Quizá oyera mi voz rasgando el vacío o sintiera mi calor a través de la niebla lechosa.
Quién lo sabe…
Sólo sé que a veces el pasado es diferente y el futuro nos esquiva.
Miré hacia arriba y vi su mano blanca y elegante aparecer por una grieta. La única que había en aquel lugar, en lo más alto de aquella celda de barrotes de cristal que yo mismo construí con gran esfuerzo.

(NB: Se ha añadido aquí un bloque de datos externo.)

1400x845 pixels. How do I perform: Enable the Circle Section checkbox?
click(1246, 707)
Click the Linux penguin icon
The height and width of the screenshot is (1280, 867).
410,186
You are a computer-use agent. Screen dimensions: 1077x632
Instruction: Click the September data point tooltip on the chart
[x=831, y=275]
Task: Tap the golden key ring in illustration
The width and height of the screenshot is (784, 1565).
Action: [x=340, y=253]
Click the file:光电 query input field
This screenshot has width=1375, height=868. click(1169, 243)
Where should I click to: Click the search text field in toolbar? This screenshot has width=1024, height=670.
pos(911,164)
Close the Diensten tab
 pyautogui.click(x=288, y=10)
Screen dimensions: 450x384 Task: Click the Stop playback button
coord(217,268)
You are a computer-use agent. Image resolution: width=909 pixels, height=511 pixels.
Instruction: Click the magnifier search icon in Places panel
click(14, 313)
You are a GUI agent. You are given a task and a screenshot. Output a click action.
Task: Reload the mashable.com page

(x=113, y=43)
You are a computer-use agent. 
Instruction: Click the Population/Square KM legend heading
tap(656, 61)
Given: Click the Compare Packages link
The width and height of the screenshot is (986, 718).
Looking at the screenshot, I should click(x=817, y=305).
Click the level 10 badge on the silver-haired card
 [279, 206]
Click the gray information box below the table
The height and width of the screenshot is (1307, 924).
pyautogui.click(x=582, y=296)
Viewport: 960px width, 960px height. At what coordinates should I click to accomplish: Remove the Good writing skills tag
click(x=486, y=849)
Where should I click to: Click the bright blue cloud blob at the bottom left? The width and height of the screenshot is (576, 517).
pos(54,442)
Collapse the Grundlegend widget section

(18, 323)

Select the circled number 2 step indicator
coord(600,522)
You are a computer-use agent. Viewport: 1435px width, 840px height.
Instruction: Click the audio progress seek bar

Con aquella mano apareciendo de la nada, abierta e invitándome a cogerla, me asaltó el recuerdo de una bonita canción… Tarareé la melodía y escuché su eco profundo.
En algún lugar lejano alguien más silbó también mi melodía.
Sonreí.
Me levanté y tomé aquella mano etérea y cálida.
Tiró hacia arriba suavemente.
En su ascenso, y a través de la grieta en el techo de mi celda pude vislumbrar un cielo limpio y claro, sin nubes de tormenta ni vuelos en picado…
Solo en el último momento, con los ojos iluminados y mi rostro sonriente, justo antes de colarnos, solté la mano y volví a caer.
Antes de irse, la mano se acercó y me acarició la mejilla.
La besé.
Olía a azahar.
Se fue, y yo me quedé sentado en el suelo, tarareando mi melodía, que alguien en algún lugar también silbaba.
La grieta ya nunca se cerró, y por ella se cuela ahora el resplandor de una mañana espléndida. En los días de primavera, el rocío cae entre destellos parpadeantes y hace brillar el lecho en el que duermo.
A veces pienso que al otro lado la mano me sigue esperando porque alguien silba conmigo la melodía que a veces tarareo.
Y yo sigo sentado, mirando una rendija del cielo sobre un lecho luminoso de rocío.
Sonriendo, sigo recordando el dulce olor a azahar: Como si aún hoy, aquella mano continuase acariciando mi mejilla.